Book 11, Next Episode (1965) – Hubert Aquin
From the back cover:
“First published in l965, Hubert Aquin’s Next Episode is a disturbing and yet deeply moving novel of dissent and distress. As he awaits trial, a young separatist writes an espionage story in the psychiatric ward of the Montreal prison where he has been detained. Sheila Fischman’s bold new translation captures the pulsating life of Aquin’s complex exploration of the political realities of contemporary Quebec. ”

Other useful links:
the Wikipedia article on Hubert Aquin
the Wikipedia article on Next Episode
CBC’s Canada Reads 2003
the Canada Reads reading guide for Next Episode

My thoughts:
I’m definitely going to have to read this one again. All the way through, I kept wishing that it was annotated, that I had a running commentary, that it included a map of Lausanne. I saw a French annotated copy at the bookstore when I picked this up, and I almost wish that I had taken it as well (though my French isn’t so good to begin with). I really liked the layered feeling, the disorientation that the reader is submerged within.

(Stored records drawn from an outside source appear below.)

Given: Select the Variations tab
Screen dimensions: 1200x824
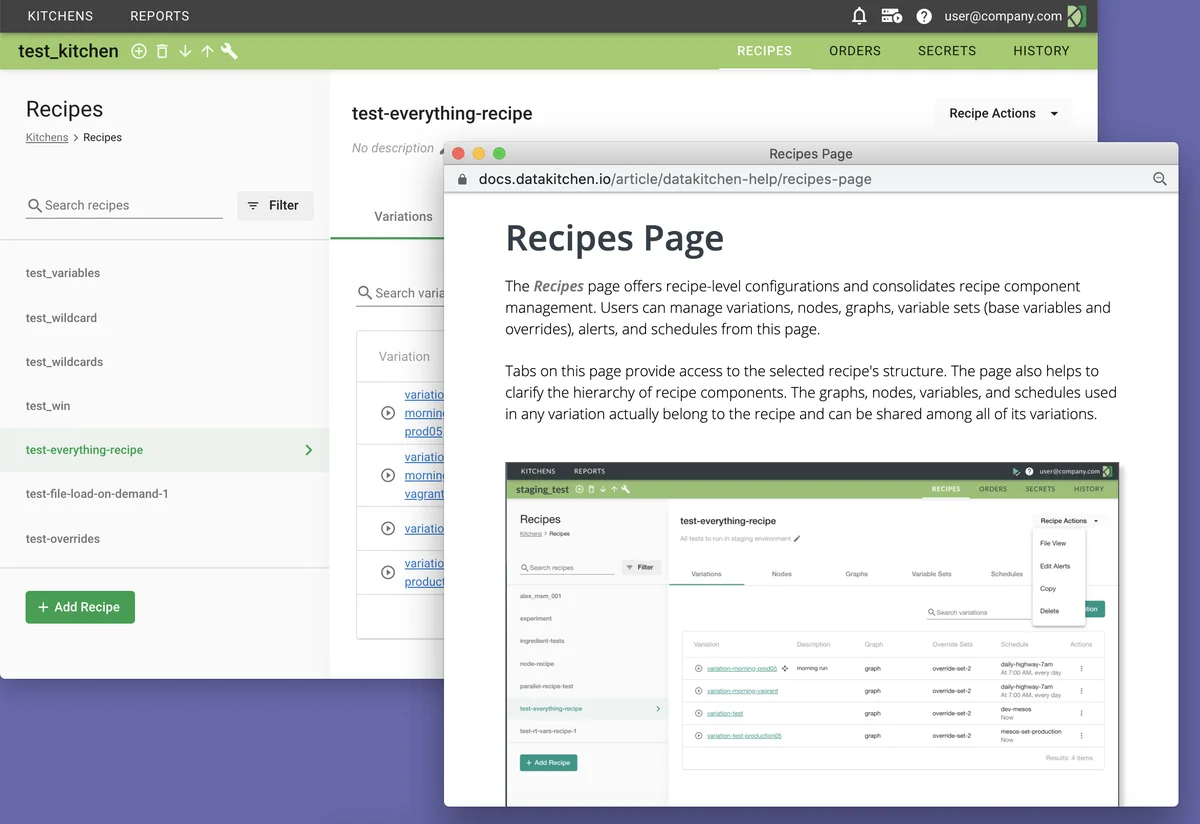Looking at the screenshot, I should pyautogui.click(x=403, y=216).
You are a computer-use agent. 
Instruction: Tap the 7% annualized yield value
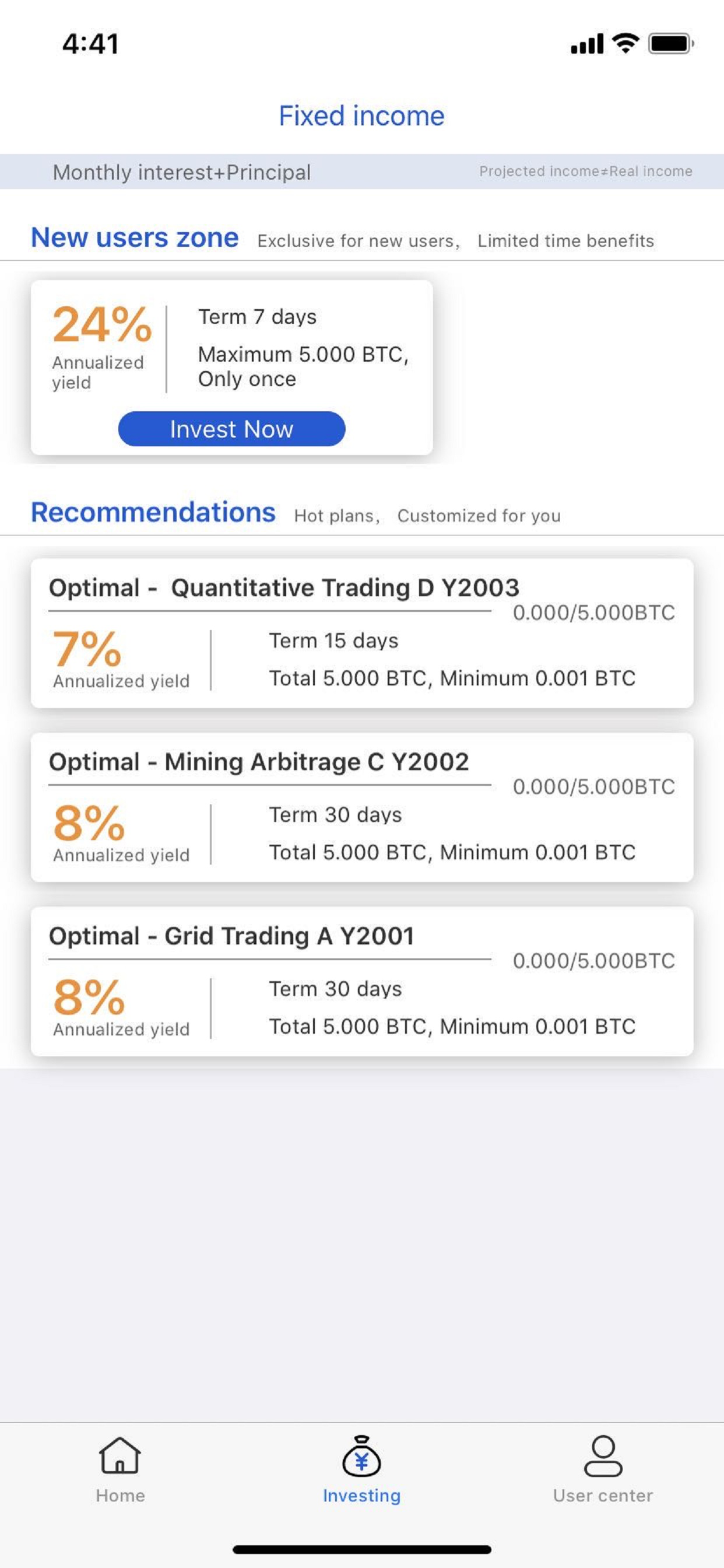(87, 649)
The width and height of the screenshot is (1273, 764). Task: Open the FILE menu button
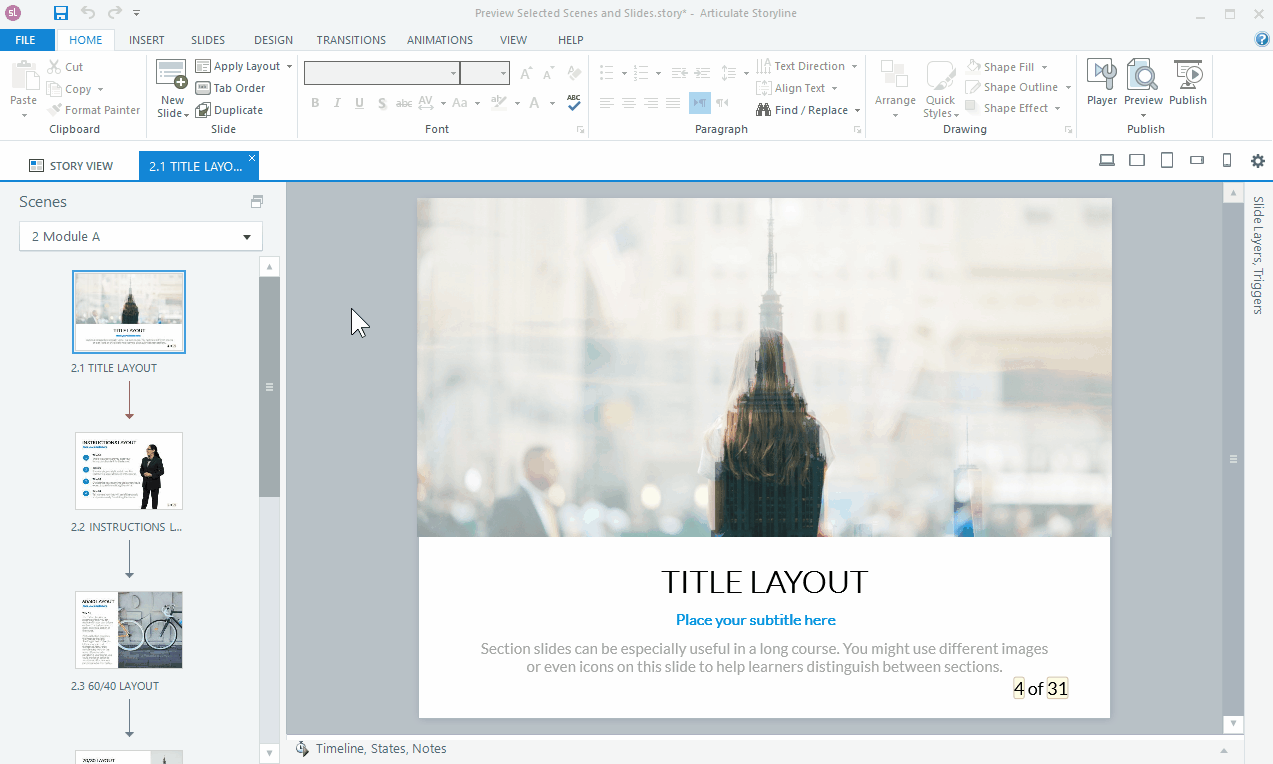[x=26, y=40]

In my Oxford Companion to Canadian Literature, it says that two of Aquin’s literary influences were Joyce and Nabokov, and I really got that impression while I was reading this. I felt that I was just that much removed from their company.
I was also reading Orhan Pamuk’s My Name is Red at the same time as this, and there were echoes I felt between the two of those works as well (even though there is almost certainly no real connection between the two). The narrative of “I Will Be Called a Murderer” and the narrator of Next Episode were at one point (for me at least), oddly at one with each other.
I’m going to read this again, most likely after it comes back from its planned bookring, and make further notes as I read it.